Une maison, un appartement, ce n’est pas forcément un foyer. Un foyer, c’est cet endroit qui, dès qu’on le quitte, nous manque de façon inexpliquée. Ewan était mon foyer, encore et toujours. Après tout, c’était pour ça que j’avais accepté de me fiancer à lui – parce que je savais qu’il serait cet endroit dans lequel je pourrai toujours me réfugier. Mais aujourd’hui, il n’y a plus qu’un grand vide béant et sombre. Un vide douloureux comme on creuse une tombe. Est-ce que notre amour était réellement mort ? Je crois que la réponse aurait dû être oui, pour notre bien à tous les deux. Mais restaient encore les réminiscences de notre histoire et ces regard appuyés qui en disaient bien trop. Un peu comme une automate, je retire mon manteau et m’assois lorsque le brun m’y invite sans même penser que ça ne fera que retarder l’inévitable. Je crois que j’ai besoin de profiter un peu de ce moment. Je crois que j’ai besoin de profiter de sa présence. Ewan m’a manqué. Il me manque tous les jours, à chaque instant. Je crois que mon cœur veut lui hurler de bien vouloir revenir, me revenir, mais je sais que ce serait une erreur. Que ça signifierait simplement recommencer. Recommencer les mensonges et les secrets, l’éloignement. Et ce n’était pas ce que je voulais.

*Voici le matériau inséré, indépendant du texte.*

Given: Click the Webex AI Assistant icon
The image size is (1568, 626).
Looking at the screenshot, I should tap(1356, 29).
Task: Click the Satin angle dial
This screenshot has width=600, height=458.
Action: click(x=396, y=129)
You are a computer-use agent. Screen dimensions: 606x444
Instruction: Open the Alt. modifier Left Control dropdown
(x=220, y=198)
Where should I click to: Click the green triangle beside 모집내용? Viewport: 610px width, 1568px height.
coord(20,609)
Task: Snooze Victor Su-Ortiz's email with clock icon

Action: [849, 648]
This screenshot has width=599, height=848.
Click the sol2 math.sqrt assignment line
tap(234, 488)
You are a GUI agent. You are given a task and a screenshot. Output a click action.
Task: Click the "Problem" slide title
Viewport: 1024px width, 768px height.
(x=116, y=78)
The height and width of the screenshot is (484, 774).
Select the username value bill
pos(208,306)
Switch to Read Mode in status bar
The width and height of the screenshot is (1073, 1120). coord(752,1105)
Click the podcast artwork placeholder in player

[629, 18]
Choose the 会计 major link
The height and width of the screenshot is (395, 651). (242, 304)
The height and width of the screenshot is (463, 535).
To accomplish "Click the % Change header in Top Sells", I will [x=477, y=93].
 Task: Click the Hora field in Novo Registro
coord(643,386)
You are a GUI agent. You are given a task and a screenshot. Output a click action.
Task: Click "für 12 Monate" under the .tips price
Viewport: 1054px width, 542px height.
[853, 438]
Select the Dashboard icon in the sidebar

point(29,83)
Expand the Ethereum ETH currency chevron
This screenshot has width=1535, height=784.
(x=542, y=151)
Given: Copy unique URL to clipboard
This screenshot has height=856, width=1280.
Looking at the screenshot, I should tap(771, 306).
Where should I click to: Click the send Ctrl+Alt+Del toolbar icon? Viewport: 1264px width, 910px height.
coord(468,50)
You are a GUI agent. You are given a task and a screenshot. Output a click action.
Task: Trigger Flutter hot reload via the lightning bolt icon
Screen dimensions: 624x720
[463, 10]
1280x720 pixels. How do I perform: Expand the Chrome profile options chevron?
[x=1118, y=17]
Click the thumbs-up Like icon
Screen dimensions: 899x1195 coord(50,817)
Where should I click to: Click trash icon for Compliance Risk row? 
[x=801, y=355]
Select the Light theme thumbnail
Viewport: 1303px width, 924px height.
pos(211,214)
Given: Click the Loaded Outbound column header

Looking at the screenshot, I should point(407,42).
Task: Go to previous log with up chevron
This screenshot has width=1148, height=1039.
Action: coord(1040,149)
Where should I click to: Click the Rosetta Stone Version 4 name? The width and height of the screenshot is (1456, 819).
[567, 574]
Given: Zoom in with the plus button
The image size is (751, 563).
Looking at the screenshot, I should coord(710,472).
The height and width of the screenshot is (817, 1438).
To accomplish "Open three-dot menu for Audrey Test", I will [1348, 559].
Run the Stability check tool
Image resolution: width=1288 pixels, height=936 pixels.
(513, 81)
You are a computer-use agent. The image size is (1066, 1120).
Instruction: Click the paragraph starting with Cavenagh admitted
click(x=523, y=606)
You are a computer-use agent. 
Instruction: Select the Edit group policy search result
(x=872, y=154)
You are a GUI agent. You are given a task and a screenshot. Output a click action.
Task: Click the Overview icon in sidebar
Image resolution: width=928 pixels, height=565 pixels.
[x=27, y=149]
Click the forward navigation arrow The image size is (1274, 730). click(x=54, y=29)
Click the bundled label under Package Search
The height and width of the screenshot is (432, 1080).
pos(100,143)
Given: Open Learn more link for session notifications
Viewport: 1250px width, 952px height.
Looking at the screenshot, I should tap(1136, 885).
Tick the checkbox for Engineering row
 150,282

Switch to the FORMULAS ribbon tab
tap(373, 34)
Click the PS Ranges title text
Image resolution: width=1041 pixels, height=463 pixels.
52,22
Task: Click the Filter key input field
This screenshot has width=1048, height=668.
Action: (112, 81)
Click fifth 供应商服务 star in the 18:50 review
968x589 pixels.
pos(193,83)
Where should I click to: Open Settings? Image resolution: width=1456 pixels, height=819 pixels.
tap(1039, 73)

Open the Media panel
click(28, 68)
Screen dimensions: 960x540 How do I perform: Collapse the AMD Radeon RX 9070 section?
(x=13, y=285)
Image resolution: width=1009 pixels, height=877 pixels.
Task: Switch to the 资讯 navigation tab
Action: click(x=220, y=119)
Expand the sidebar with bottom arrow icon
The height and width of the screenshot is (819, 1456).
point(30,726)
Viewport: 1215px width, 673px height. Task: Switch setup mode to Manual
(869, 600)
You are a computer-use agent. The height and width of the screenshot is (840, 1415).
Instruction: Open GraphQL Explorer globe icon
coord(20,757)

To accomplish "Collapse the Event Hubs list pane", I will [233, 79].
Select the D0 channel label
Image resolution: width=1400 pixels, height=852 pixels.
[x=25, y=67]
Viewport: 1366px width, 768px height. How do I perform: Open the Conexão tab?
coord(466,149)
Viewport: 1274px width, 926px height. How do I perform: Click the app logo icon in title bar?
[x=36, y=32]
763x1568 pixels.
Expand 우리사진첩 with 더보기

Alors je me sens sourire, un peu comme une idiote, lorsque mon ex-fiancé parle de chez ‘nous’ comme si rien n’avait changé. Cette constatation est aussi douce que douloureuse sur mon cœur mais ça fait du bien de l’entendre parler de nous comme avant. « C’est une bonne chose qu’elle se soit installée ici, j’acquiesce doucement. Tu peux mieux veiller sur elle, ainsi. » Je savais combien Opale était importante pour son frère. Elle était la prunelle de ses yeux. Et le drame qui avait frappé cette famille était injuste. Terrible. Il avait bien trop coûté, à elle comme à Ewan. Et à moi, un peu, aussi. Quand je voyais toutes les répercussions que cela avait eu, je ne pouvais m’empêcher de détester la magie. Tout ce qu’elle m’avait pris, dans la vie – et tout ce qu’elle continuait de me prendre. « Est-ce que… Est-ce que tu serais d’accord pour que je passe la voir, un jour prochain ? Histoire de pouvoir prendre de ses nouvelles. » Je trouvais cela terrible d’en être réduite à demander l’autorisation, comme ça. C’était pathétique. C’était triste. Tout était si simple – avant. Non, en vérité, rien n’avait jamais été simple entre Ewan et moi, ce n’était que des apparences. Des apparences trompeuses et mensongères. La réalité semble me serrer la gorge et je détourne le regard, les yeux posés sur ma tasse de thé fumante. Je m’autorise une lente gorgée, perdue dans un silence qui s’éternise et pèse sur ma poitrine. Je voudrais bien le briser mais je ne sais pas quoi dire. « Oh, eh bien, j’ai trouvé un petit appartement, je réponds après une hésitation. Ce n’est pas très grand et je ne suis pas vraiment encore installée mais ça fera l’affaire pour l’instant. » Haussant les épaules, je me mords l’intérieur de la joue pour ne pas lui dire que je déteste mon nouveau ‘chez moi’ et que j’y passe le moins de temps possible. Il y a encore des cartons que je n’ai pas défaits. Il n’y a que le strict minimum. « En ce moment, je suis débordée par le travail alors je n’ai pas vraiment le temps de m’en occuper, j’ajoute doucement. » En vérité, je n’ai pas envie de m’en occuper. Je n’ai pas envie de faire de ce vieil appartement mon nouveau foyer. Car ma place était ici, entre ces murs. Sur ce canapé. Dans cet espace au creux duquel Ewan et moi avons tant partagé.